You are viewing a plain text version of this content. The canonical link for it is here.
Posted to solr-user@lucene.apache.org by Chris Hostetter <ho...@fucit.org> on 2009/03/01 18:21:52 UTC

Re: 2 strange behaviours with DIH full-import.

: 2.)I run a full-import and everythins works fine... I run another
: full-import in the same core and everything seems so work find. But I have
: noticed that the index in  /data/index dir is two times bigger. I have seen
: that Solr uses this indexwriter constructor when executes a deleteAll at the
: begining of the full import :
: http://lucene.apache.org/java/2_4_0/api/org/apache/lucene/index/IndexWriter.html#IndexWriter(org.apache.lucene.store.Directory,%20org.apache.lucene.analysis.Analyzer,%20boolean,%20org.apache.lucene.index.IndexDeletionPolicy,%20org.apache.lucene.index.IndexWriter.MaxFieldLength)
: 
: Why lucene is not deleteing the data of the old index if the boolean var of
: the constructor is set to true? (the results are not duplicated but
: phisically the directory /index is double size). Has this something to do
: with de deletionPolicy that is saving commits or a lucenes 2.9-dev bug or
: something like that???

this is not unusual, the documents have logically been deleted, but the 
files containing them are still on disk because the "old seracher" is 
still refrencing them, when the "new searcher" is swaped in for hte old 
searcher, those files can be deleted.

on unix filesystems, the old files will actually get deleted immediately 
(even while hte old searcher is still open) becaues unix filesystems let 
you do that.

windows filesystems won't let you delete files while they are open, so 
Lucene keeps track of the fact that the files *can* be deleted, and then 
next time you do a commit, it cleans them up them.



-Hoss

## Source excerpt
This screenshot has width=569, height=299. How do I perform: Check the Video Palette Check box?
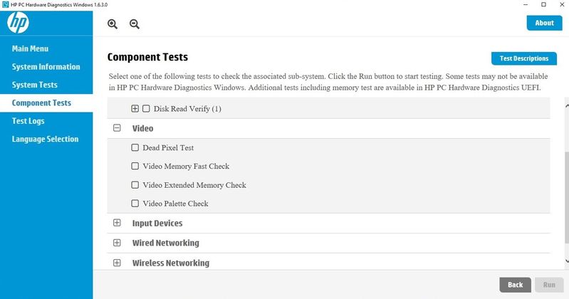click(135, 203)
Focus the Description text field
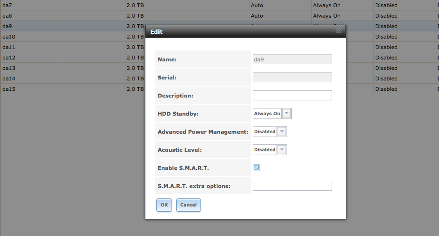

## Written task 1
According to the Solr reply, why do the files holding logically deleted documents stay on disk?
## Written task 2
Translate this sentence from the Solr reply into Spanish: "on unix filesystems, the old files will actually get deleted immediately (even while hte old searcher is still open) becaues unix filesystems let you do that."
## Written task 3
Please list every parameter type of the IndexWriter constructor named in the link in the Solr reply.

## Correct result 1
The old searcher is still referencing them.

## Correct result 2
En los sistemas de archivos Unix, los archivos antiguos en realidad se eliminan de inmediato (incluso mientras el buscador antiguo sigue abierto) porque los sistemas de archivos Unix permiten hacerlo.

## Correct result 3
- org.apache.lucene.store.Directory
- org.apache.lucene.analysis.Analyzer
- boolean
- org.apache.lucene.index.IndexDeletionPolicy
- org.apache.lucene.index.IndexWriter.MaxFieldLength